彼を置いて、何処かへと行ってしまった、師匠の姿。


「師匠っ!!!!!」


二代目鉄火斎・・・、いや、本名【蒼弥】は、突如彼の目の前に立ち塞がった男の名を呼んだ。


十年前と全く変わっていない。


髪の毛を肩まで伸ばし、薄い生地の着物を緩やかに着こなす。ニコニコと、何を考えているのか分からない笑みを浮かべ、腰には、殺意に満ちた刀を携えている。


二代目鉄火斎・・・蒼弥に刀鍛冶の基礎を教えこんだ男。【一代目鉄火斎】が、目の前にいた。

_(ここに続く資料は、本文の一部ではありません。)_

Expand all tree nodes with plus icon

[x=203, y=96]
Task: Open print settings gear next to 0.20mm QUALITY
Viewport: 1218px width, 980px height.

「師匠!! あんた!! ここで何やってんだよ!!!」


蒼弥は、人間に仇をなす悪魔の堕慧児側につく一代目鉄火斎にそう言った。


「オレを放っておいて!! こんなところで、何やってんだよォ!!」


声が震えた。


感情を抑えることができず、目じりからボロボロと涙がこぼれた。


一代目鉄火斎は、着物の袖をヒラヒラと振った。


「久しぶりだね。蒼弥」


「久しぶりなんてもんじゃねぇだろ!!」


「ああ。10年ぶりか」


ぽんっ、と手を叩く。


「ごめんね。時間の流れがよく分からなくなっていたよ・・・」


「そんなことより!! 師匠!!説明しろよ!!」


蒼弥は、一代目鉄火斎に詰め寄った。


「どうしてあんたが、悪魔の堕慧児の味方をしているんだよ!!」


「味方?」


あまりピンと来ていない様子。


「どういうことだい?」


「味方してるだろうが!! アイツらが使っている武器、全部、あんたが作ったんだろうが!!」


蒼弥に被せるようにして、アクアが腕組みした状態で口を開いた。


「一代目鉄火斎殿。少し不思議だったんですよ。悪魔の堕慧児たちは、UMAハンターではないのに、【能力武器】を装備していました。かなりの上物です」


「そりゃそうだ。僕が作ったんだから」


「どうしてです?」


アクアの目がぎらりと光る。


「同じ質問をします。どうして、悪魔の堕慧児に武器を与えたんですか?」


「無粋だね」


「あなたが悪魔の堕慧児のために武器を作らなければ、彼らの戦力がここまで上がることはなかったはずです」


確認出来ただけでも、笹倉の【雷光丸】や、唐草の【雨之朧月】は、一代目鉄火斎による作品だった。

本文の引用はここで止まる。